The 2016 priority list continues to expand the agency’s 2015 cybersecurity initiative which focused on the protection of consumer information collected, held and utilized by investment firms. This emphasis on data security is a direct result of the increased use of diverse technology by advisors and dealers in business transactions that require the exchange of highly sensitive financial information. In addition, high profile data breaches have shaken consumer confidence resulting in a demand for stricter standards for the protection of confidential data. As a result, funds and advisors are now required to test security systems and evaluate the effectiveness of internal practices.

As a practical matter, the 2016 priorities list highlights the importance of identifying risks, building a robust security framework, monitoring program effectiveness and establishing protocols to respond to cyberattacks. Periodic risk assessments, with documented benchmarks for success, are now an integral part of verifying compliance with SEC obligations. In addition, knowledge of the content, use and storage of sensitive consumer information is fundamental to good information governance and risk management.  Last, ongoing investigations to determine internal and external cybersecurity threats and vulnerabilities are required to avoid noncompliance and ensure new information regarding cyberattacks is incorporated into existing security programs.

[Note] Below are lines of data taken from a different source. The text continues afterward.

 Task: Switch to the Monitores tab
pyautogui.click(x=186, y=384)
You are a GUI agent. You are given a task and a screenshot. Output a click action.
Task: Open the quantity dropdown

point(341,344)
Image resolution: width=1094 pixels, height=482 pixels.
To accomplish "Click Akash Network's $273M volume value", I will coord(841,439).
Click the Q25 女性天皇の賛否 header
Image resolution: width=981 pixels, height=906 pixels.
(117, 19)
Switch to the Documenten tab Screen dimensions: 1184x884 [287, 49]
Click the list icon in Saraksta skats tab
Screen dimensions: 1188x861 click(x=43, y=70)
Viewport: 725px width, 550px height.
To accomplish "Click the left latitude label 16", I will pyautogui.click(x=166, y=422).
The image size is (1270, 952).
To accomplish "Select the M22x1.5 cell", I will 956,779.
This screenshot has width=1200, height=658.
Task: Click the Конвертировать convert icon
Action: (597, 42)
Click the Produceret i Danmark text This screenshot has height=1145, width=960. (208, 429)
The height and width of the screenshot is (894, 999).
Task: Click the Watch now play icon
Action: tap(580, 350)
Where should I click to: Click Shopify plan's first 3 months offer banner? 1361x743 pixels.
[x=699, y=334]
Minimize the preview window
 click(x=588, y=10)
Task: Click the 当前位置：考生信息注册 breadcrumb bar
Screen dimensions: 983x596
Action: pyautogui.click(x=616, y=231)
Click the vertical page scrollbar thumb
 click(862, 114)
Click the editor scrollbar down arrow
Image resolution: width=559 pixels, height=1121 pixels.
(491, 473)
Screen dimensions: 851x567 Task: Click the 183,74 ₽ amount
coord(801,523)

Undoubtedly, the 2016 priority list requires written policies, procedures and training to ensure security measures are implemented, systematically followed and effective.

Investment advisors and brokers should expect OCIE examiners to request detailed security program assessments and evaluations throughout 2016. In 2017, we predict the SEC will continue to focus on cybersecurity and mandate financial firms exchange information regarding cyberattacks to maintain industry awareness of threats to consumer information.

In late 2015, Congress passed the Fixing America’s Surface Transportation Act − a vehicle for an amendment to the Gramm-Leach-Bliley Act (GLBA) meant to eliminate the need for certain companies to provide annual privacy disclosures to consumers.

The amendment, which took effect immediately, eliminates the annual notice requirement for financial institutions that:

  1. do not share consumer nonpublic personal information with nonaffiliated third parties (with some limited exceptions), and
  2. have not changed their policies and practices, with regard to disclosing nonpublic personal information, from the policies and practices disclosed in the most recent annual notice.

This amendment addresses long-held complaints that the GLBA’s previous disclosure requirements were unnecessarily onerous and expensive for some businesses.  In fact, the December 2015 amendment was just the most recent in a number of actions proposed to mitigate the burden and expense that resulted from the GLBA’s annual notice requirements.

In October 2014, the Consumer Financial Protection Bureau (CFPB) amended Regulation P to allow for electronic delivery or posting of annual privacy notices by financial institutions regulated by the CFPB.  The amendment allowed for alternative online delivery of the privacy notice, but only if the financial institution met a lengthy list of requirements.

However, the 2014 CFPB revision likely had limited impact for two reasons.  First, online delivery was permitted only for parties that met a laundry list of requirements, which may have been infeasible or impossible for certain financial institutions.  Second, the revision applied only to entities subject to GLBA regulations issued by the CFPB − not those regulated by the Federal Trade Commission (FTC), the Securities and Exchange Commission, or the Commodities Futures Trading Commission.

In June 2015, the FTC proposed to amend its own GLBA rules, which apply specifically to motor vehicle dealers.  Like the earlier CFPB amendment, the FTC proposal would have permitted certain motor vehicle dealers to notify customers that the annual privacy policy was available electronically, on the dealer’s website.

Unlike the CFPB and FTC actions, the most recent congressional amendment applies equally to all entities regulated by the GLBA, regardless of the regulator.  Regulation S-P and Regulation P will likely be amended by the SEC and the CFPB, respectively, to correspond to the congressional amendment.